Depuis un certain temps, les Grecs tiennent le haut du pavé dans l’actualité, défrayant la chronique à cause principalement du montant astronomique du boulet de la dette que leur pays traine, environ près de 200% de son PIB.
Une situation préoccupante, au point de remettre en cause le principe de la solidarité au sein de l’Union Européenne, voire son existence même. Une publicité dont la Grèce se serait passée volontiers, d’autant qu’on lui renvoie une image de pestiférée, à l’antipode de la gloire du pays de Socrate et d’Alexandre le Grand.
Un pays qui a donné naissance à l’une des plus prestigieuses civilisations du monde, qui a donné la démocratie (démos peuple; kratos pouvoir) à l’Europe et à l’univers, qui a fourni au monde les noms les plus célèbres de la pensée humaine.
A l’image de Platon, l’un des penseurs les plus influents que le monde ait jamais produit, de Démosthène, le bègue devenu grand orateur à force de volonté, d’Aristote, d’Hippocrate, le père de la médecine, d’Archimède de Syracuse avec sa poussée qui fait voguer les navires sur les flots, d’Homère ou de Pythagore avec son fameux théorème.

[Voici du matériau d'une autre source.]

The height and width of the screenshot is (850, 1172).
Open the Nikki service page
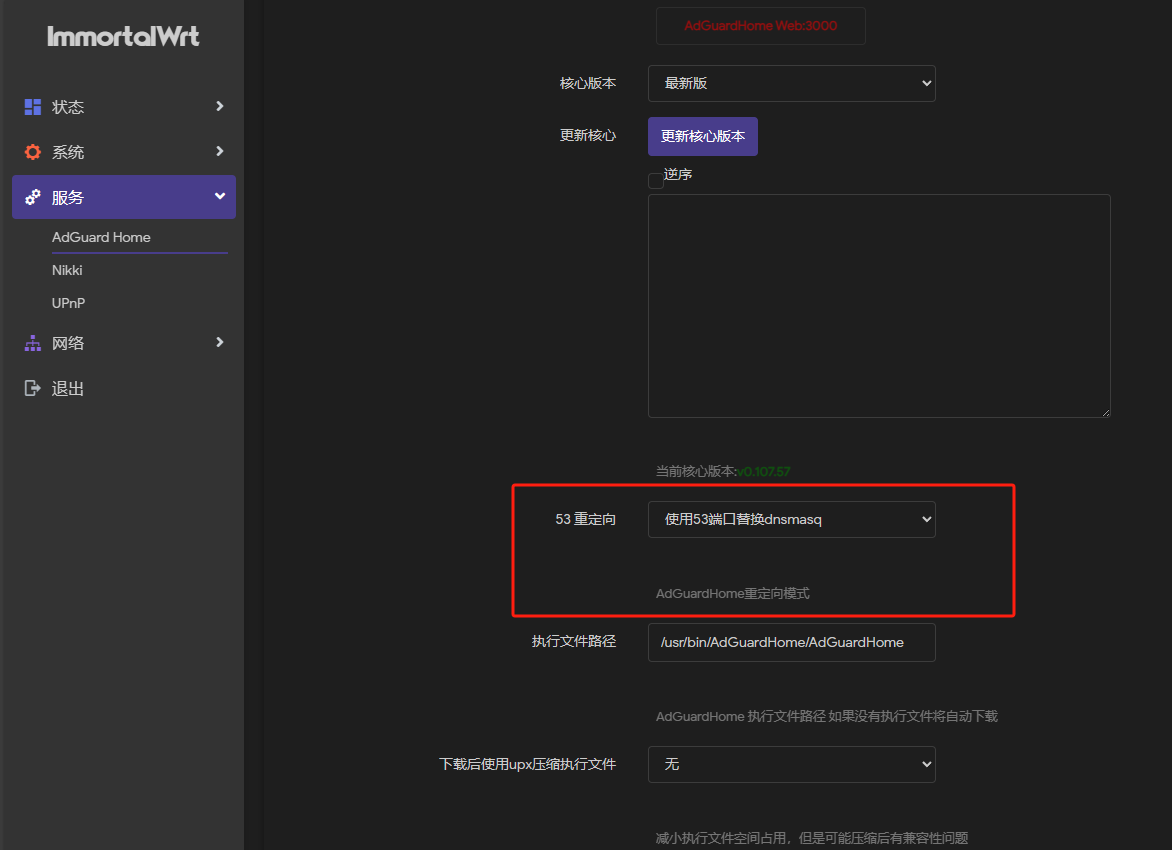click(67, 270)
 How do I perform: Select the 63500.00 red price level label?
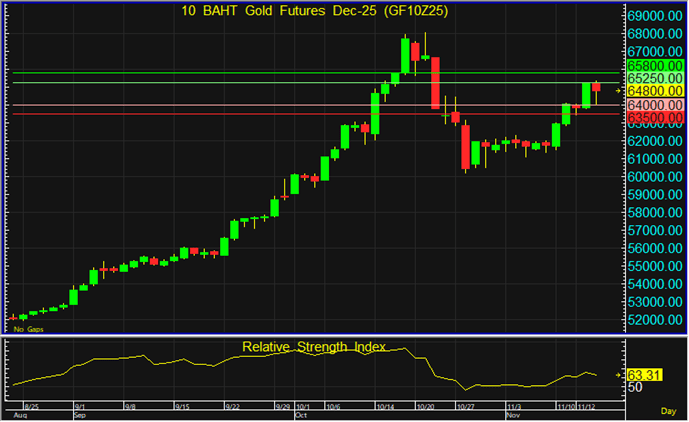click(x=655, y=118)
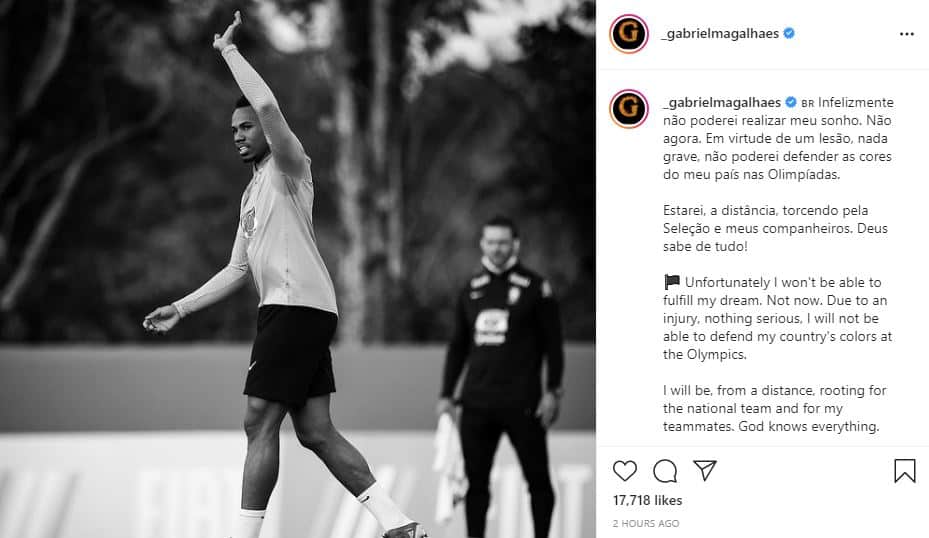Click the Portuguese caption mentioning Olimpíadas

(778, 139)
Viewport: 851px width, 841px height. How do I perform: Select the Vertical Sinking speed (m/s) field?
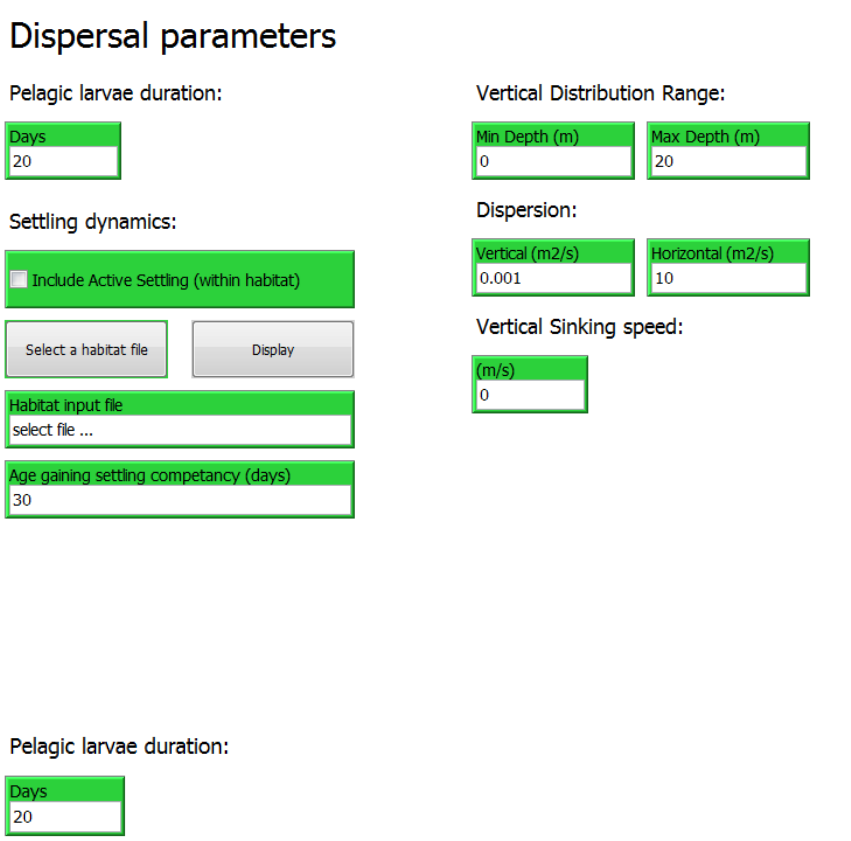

Faut-il aussi évoquer la géométrie euclidienne, qui a posé les bases de la géométrie moderne, Sophocle ou Eschyle, le père de la tragédie grecque? On pourrait multiplier les exemples à l’infini. Ce n’est certainement pas un hasard si la politique (la gestion des affaires de la cité), comme la démocratie, est aussi d’origine grecque.
Cette civilisation était si resplendissante qu’à son apogée les Grecs n’hésitaient à appeler les autres habitants de la planète «Oï Bararoï», autrement dit les «Barbares». Ont-ils trop dormi sur leurs lauriers? Toujours est-il que, conquise par les Romains, la Grèce a amorcé son déclin.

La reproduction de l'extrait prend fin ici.